(Pixel coordinate grounding data)
==================================================
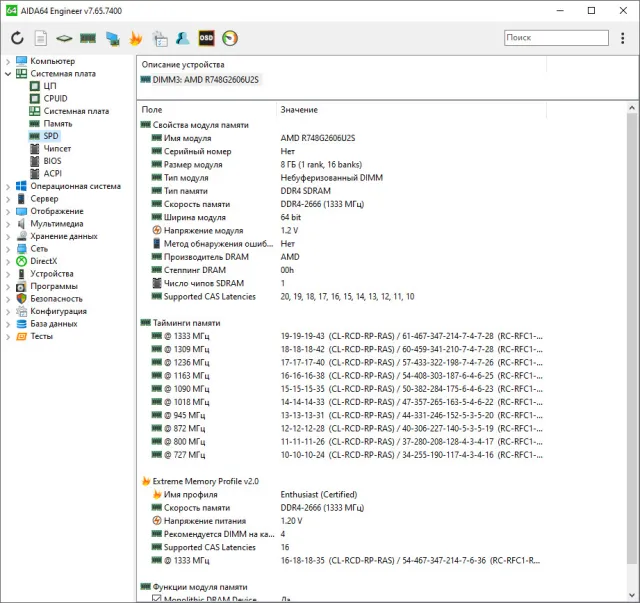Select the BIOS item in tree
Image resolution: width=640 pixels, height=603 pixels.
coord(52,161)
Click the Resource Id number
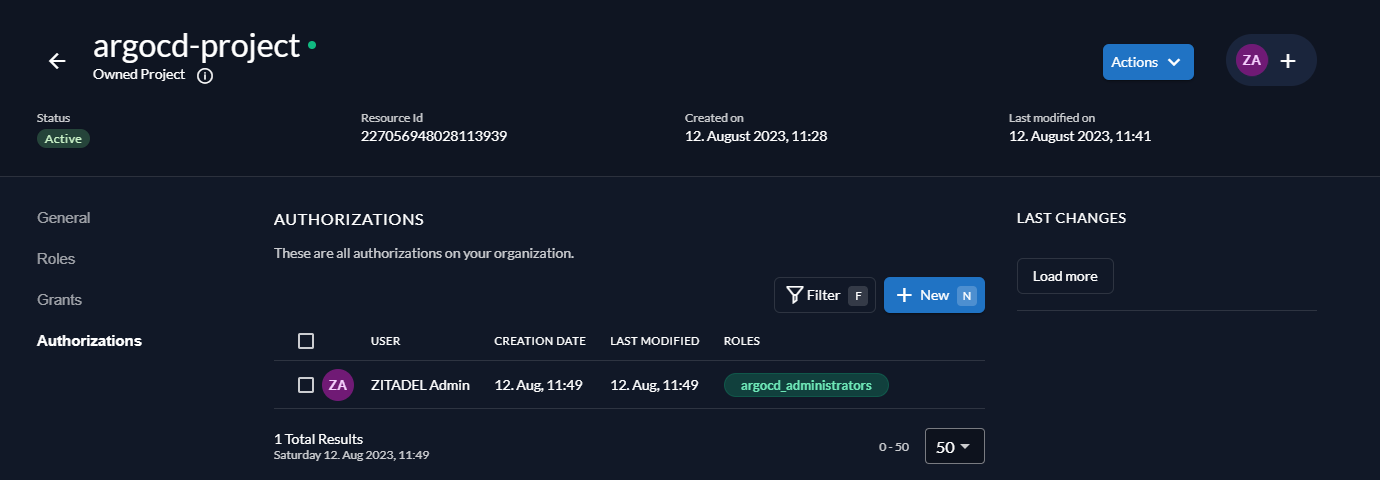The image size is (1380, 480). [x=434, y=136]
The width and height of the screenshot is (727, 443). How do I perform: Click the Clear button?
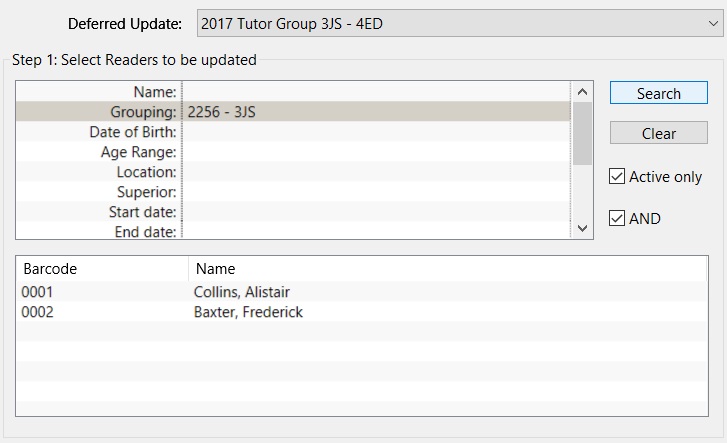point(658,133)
==================================================
## Assignment
Here the job is to retype exactly the lines that start at the one containing "Click the Resource Id number" and run through the end of the records above, leaving out pictures.

## Worked solution
Click the Resource Id number
The image size is (1380, 480). [x=434, y=136]
The width and height of the screenshot is (727, 443). How do I perform: Click the Clear button?
point(658,133)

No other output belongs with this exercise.